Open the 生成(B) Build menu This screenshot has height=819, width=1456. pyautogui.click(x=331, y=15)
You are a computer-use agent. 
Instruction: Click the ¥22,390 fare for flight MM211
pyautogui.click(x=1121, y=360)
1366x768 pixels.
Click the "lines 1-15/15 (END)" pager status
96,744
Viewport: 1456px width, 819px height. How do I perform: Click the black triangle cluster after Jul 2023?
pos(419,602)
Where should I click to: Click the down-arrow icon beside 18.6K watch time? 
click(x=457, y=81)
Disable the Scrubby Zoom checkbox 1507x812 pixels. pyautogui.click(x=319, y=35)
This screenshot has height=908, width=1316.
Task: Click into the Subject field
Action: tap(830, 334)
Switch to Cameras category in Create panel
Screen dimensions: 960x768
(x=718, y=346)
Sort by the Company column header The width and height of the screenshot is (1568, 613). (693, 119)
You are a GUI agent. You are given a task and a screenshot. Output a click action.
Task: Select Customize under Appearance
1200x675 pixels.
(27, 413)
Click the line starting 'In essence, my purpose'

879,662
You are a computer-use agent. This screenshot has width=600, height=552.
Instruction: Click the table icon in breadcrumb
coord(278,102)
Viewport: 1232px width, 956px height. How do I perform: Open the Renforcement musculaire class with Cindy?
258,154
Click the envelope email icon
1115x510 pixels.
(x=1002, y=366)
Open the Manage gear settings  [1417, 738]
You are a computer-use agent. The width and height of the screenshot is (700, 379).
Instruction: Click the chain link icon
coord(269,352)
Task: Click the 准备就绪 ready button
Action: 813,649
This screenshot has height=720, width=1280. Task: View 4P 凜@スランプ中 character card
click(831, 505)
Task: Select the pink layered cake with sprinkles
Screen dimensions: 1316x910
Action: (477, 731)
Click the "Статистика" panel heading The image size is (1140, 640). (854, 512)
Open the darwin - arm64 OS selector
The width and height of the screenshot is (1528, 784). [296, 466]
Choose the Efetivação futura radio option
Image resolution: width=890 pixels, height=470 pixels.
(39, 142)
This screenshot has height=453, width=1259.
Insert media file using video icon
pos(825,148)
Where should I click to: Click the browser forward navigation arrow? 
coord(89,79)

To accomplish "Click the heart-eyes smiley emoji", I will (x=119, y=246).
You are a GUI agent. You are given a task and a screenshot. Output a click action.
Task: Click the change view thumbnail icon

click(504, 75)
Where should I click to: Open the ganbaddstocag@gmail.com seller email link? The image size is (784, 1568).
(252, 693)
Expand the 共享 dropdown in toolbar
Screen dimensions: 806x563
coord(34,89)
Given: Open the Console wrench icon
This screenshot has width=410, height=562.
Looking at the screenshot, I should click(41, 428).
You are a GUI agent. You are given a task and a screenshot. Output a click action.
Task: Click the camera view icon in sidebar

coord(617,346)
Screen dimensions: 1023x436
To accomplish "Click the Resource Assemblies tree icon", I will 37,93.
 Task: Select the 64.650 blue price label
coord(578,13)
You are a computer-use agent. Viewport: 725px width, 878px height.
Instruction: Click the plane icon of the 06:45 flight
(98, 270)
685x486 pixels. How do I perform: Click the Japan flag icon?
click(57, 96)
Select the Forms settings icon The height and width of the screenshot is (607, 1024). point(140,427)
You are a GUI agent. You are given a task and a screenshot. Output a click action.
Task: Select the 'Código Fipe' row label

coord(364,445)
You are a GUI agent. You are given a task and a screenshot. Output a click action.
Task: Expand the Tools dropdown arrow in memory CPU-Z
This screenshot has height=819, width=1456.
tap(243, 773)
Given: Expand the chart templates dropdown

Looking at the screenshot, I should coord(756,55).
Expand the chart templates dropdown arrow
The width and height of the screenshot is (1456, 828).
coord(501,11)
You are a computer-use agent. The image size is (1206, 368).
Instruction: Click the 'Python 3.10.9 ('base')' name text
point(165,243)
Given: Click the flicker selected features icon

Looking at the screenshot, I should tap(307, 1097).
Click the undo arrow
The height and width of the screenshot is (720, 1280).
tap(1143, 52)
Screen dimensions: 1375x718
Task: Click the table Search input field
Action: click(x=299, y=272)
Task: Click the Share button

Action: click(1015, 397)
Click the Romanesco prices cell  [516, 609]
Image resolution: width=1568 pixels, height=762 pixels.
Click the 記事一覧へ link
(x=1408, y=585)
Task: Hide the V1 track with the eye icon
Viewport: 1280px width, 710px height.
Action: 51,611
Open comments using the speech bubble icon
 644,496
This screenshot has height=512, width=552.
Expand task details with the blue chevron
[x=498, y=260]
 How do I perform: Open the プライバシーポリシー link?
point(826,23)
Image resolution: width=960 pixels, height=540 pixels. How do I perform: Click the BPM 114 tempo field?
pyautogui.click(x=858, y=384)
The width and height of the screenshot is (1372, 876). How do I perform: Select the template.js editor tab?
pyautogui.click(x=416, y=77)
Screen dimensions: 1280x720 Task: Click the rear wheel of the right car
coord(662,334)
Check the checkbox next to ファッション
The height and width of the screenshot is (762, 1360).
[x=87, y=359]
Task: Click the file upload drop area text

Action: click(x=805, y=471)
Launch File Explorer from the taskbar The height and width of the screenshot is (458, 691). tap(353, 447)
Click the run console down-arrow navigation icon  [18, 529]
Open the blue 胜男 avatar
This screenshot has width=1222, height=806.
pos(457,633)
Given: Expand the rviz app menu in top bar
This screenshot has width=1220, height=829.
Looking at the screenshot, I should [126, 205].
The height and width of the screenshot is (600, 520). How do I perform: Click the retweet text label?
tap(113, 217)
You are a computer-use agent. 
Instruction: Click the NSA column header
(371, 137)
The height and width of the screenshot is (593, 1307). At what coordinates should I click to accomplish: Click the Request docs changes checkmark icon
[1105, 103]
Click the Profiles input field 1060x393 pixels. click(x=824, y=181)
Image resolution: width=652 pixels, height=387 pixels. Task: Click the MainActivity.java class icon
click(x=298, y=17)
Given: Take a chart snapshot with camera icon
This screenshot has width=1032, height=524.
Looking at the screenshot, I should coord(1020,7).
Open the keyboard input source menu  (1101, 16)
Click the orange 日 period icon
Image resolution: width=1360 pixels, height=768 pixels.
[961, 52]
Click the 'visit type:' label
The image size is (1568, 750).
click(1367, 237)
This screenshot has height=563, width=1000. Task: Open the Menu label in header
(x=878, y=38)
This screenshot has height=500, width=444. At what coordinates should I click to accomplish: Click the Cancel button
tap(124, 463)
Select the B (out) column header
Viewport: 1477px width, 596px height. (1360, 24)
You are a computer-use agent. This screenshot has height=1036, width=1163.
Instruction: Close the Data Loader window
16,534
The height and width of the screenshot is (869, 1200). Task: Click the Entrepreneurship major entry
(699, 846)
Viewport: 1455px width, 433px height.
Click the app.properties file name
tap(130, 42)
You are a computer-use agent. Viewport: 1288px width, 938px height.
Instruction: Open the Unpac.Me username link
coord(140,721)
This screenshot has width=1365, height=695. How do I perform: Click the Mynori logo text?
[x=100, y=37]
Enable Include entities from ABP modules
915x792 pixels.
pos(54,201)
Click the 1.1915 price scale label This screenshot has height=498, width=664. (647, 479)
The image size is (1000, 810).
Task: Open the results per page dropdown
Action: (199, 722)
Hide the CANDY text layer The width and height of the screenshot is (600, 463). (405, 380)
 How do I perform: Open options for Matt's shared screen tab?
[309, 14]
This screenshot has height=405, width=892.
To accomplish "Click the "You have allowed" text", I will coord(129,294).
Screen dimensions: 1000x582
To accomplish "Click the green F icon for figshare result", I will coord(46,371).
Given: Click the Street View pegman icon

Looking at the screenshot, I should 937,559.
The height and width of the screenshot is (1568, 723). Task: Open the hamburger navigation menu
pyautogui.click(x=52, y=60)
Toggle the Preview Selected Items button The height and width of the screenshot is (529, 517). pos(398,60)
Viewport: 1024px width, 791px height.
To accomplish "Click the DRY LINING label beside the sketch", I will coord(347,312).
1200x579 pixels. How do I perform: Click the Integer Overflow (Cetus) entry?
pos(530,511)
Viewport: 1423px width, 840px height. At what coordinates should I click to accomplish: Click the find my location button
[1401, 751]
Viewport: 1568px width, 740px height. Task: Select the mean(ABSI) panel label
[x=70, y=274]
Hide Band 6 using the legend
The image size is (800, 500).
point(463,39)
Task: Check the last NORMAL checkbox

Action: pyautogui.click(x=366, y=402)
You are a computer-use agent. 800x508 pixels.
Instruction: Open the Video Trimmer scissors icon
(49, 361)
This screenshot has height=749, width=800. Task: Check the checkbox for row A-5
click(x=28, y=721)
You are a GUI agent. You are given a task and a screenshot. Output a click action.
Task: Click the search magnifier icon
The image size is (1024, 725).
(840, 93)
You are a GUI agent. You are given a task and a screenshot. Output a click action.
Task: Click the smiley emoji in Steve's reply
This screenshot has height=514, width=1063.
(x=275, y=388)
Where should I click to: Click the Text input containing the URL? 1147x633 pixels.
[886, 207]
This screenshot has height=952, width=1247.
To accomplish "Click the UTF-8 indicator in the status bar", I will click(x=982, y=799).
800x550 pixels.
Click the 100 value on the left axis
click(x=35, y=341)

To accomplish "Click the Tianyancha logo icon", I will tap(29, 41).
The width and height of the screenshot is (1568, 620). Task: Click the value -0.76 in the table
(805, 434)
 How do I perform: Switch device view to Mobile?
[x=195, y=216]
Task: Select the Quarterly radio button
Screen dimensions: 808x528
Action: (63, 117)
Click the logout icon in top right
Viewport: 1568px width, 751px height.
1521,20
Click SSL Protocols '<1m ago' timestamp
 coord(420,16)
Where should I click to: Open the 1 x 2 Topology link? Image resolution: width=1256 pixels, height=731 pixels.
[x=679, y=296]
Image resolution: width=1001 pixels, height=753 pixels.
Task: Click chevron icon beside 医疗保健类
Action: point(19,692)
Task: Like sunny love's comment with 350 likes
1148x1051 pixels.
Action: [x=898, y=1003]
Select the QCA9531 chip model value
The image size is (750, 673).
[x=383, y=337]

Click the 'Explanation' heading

--------

▶ _Goal_: Starting from the first of the items above and stopping after the line that contains "pos(419,602)", can you write those lines out again with "computer-use agent" swapped for "desktop agent" and everything else left the same?

▶ _Solution for this task_:
Open the 生成(B) Build menu This screenshot has height=819, width=1456. pyautogui.click(x=331, y=15)
You are a desktop agent. 
Instruction: Click the ¥22,390 fare for flight MM211
pyautogui.click(x=1121, y=360)
1366x768 pixels.
Click the "lines 1-15/15 (END)" pager status
96,744
Viewport: 1456px width, 819px height. How do I perform: Click the black triangle cluster after Jul 2023?
pos(419,602)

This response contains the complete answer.